Government and industry will need to develop innovative technologies that can provide U.S. forces with the capability to act decisively when faced with a variety of hazards, from IEDs to biological agents to improvised nuclear devices, Hoover said.
But the military can’t stop there, he added. It must also work to open the explosive ordnance disposal-mission aperture to include other areas such as ballistic missile defense, he said.
It “may sound odd when I say EOD is involved in a mission that focuses on intercepting and destroying missiles aimed at our homeland, but if we were to be attacked, the EOD community would play a key role,” he said. “What goes up must come down, and if North Korea launches a missile against the homeland, when we intercept it, the pieces and parts are going to fall down somewhere — potentially on U.S. soil.”

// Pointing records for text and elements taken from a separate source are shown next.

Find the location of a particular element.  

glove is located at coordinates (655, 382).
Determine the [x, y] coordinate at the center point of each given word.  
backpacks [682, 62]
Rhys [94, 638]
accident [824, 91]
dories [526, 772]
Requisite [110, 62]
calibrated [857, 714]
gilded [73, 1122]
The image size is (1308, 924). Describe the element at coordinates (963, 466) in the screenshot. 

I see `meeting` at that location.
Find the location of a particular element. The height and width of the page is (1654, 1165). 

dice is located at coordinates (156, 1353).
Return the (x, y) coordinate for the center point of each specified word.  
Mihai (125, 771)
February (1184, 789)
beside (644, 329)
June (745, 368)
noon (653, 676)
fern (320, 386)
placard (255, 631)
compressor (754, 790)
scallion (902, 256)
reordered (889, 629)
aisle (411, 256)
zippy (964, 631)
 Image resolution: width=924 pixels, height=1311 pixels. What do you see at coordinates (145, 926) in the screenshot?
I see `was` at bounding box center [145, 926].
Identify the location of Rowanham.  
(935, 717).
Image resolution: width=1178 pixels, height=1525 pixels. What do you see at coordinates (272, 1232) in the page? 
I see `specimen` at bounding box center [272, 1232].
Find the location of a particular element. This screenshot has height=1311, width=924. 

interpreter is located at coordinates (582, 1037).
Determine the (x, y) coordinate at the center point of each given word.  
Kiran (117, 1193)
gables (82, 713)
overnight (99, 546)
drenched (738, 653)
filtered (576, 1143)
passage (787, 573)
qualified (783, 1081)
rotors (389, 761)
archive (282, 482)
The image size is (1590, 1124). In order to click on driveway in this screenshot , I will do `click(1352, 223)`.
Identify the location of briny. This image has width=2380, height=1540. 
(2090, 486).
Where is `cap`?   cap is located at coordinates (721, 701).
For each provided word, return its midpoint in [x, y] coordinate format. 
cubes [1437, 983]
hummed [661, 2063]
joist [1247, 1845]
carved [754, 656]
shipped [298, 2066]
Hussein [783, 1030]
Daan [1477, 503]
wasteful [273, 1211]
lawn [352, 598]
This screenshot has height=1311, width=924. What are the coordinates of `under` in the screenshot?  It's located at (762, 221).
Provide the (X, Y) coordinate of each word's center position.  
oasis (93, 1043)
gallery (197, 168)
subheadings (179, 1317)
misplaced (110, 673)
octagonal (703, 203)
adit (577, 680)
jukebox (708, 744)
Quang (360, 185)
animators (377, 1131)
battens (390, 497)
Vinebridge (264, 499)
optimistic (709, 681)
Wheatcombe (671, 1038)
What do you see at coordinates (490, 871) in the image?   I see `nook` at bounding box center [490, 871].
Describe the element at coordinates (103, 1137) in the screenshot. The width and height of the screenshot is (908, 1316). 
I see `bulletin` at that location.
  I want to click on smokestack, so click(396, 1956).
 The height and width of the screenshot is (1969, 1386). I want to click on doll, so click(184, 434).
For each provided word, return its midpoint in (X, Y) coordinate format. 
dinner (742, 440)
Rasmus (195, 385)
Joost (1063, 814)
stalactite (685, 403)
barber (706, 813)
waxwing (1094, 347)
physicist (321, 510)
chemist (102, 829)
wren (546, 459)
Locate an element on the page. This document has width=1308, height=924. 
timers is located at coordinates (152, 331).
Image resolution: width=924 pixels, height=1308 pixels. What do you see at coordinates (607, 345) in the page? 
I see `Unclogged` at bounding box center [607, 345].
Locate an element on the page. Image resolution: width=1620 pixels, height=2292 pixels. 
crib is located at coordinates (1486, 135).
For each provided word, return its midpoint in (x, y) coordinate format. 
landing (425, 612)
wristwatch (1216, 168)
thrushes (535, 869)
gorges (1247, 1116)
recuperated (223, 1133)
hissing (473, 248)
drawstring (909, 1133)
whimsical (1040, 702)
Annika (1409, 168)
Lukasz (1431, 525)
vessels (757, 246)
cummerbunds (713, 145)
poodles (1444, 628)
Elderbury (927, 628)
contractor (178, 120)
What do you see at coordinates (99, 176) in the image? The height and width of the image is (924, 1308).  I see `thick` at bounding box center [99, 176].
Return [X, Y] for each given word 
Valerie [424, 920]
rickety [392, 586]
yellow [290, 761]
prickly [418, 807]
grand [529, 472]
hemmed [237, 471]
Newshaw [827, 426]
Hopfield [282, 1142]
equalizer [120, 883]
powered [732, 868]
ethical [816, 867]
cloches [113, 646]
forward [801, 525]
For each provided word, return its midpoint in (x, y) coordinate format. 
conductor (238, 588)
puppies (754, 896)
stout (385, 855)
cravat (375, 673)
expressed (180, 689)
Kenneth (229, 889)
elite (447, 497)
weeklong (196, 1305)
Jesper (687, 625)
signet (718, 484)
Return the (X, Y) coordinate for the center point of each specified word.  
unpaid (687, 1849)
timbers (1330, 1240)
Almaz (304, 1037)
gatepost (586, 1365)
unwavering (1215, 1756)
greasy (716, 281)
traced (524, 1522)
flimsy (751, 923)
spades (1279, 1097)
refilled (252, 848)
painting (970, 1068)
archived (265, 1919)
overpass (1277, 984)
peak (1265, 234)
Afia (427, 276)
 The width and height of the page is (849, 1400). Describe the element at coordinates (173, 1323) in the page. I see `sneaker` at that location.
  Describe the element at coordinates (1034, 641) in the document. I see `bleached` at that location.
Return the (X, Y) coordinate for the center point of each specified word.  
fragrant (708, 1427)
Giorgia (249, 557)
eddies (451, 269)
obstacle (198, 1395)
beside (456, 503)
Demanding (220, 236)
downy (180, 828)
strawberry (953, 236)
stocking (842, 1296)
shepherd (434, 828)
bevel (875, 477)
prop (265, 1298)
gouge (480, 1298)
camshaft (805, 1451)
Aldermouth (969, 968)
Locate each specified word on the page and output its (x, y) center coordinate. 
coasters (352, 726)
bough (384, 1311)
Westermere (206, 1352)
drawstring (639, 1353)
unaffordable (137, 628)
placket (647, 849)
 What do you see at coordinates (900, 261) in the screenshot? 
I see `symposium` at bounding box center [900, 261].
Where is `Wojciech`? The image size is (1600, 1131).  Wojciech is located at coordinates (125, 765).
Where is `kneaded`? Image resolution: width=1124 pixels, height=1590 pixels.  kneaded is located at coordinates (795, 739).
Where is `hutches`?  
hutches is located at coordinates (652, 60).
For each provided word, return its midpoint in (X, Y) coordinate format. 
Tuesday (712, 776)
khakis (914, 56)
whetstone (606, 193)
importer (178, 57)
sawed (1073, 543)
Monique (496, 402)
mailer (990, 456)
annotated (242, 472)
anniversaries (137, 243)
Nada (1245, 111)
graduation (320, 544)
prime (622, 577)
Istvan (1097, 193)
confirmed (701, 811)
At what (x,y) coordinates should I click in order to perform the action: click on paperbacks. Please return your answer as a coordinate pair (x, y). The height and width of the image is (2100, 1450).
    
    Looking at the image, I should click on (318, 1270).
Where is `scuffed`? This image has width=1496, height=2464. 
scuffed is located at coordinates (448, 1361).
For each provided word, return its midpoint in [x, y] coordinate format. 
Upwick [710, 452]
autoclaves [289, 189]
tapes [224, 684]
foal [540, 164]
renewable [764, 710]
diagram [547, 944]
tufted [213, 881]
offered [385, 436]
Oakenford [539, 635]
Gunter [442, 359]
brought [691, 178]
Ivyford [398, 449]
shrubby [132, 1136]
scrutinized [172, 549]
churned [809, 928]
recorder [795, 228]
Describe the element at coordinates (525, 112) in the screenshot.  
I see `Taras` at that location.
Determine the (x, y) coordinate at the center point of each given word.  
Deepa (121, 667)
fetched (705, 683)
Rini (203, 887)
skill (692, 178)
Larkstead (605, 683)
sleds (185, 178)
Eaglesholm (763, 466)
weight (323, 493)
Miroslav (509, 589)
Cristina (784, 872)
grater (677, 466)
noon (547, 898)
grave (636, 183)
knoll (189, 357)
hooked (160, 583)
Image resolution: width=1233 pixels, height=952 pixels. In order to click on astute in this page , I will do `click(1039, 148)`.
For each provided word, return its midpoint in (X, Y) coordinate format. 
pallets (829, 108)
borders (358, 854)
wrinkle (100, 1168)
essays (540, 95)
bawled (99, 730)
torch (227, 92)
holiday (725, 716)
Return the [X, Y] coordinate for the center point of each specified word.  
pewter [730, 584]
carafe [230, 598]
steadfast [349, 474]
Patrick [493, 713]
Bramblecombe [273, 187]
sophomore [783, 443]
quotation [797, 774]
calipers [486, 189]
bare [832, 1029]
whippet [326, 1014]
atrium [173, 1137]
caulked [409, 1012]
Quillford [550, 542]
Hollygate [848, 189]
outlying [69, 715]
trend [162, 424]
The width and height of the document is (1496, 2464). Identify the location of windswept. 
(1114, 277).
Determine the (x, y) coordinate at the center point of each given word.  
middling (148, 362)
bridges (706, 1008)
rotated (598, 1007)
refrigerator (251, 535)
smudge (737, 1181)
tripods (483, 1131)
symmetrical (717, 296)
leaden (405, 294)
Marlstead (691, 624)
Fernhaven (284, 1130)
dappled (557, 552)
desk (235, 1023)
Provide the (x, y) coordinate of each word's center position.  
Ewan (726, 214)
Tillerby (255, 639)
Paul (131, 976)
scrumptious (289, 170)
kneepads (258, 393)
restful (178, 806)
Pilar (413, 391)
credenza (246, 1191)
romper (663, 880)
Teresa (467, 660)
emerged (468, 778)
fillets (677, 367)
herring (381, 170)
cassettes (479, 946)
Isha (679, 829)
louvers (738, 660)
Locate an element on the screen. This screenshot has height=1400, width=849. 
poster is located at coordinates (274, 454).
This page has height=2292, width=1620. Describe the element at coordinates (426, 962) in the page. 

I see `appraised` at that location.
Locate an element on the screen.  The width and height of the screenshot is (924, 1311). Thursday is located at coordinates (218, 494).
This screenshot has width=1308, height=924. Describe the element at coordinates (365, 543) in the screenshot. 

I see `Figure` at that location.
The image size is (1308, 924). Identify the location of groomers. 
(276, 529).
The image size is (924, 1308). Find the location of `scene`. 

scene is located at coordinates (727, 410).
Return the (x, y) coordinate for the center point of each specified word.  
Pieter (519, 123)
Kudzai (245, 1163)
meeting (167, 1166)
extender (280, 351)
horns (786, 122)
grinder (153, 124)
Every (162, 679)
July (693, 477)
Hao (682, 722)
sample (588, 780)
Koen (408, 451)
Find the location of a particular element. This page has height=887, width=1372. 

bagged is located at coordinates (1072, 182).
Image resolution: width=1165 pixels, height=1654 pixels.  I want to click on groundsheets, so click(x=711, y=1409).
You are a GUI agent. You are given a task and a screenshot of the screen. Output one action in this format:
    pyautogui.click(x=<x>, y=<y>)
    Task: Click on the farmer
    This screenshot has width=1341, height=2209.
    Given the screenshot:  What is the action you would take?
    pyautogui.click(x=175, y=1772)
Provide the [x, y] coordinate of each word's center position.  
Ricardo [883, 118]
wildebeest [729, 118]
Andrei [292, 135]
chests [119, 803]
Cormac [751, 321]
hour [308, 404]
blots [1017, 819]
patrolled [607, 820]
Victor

Explosive ordnance disposal operators will need to evaluate whether those materials are hazardous, he said. There could be explosives, a potential nuclear, chemical or biological payload, or even unexploded rocket fuel, he said.
“Ballistic missile defense may not be the bread-and-butter mission set of EOD, but we have to stay proficient in it,” he said.
The proliferation of inexpensive unmanned aerial vehicles is another new mission set for EOD operators, he noted. Drones knocked out of the sky by kinetic or non-kinetic measures could still be hazardous.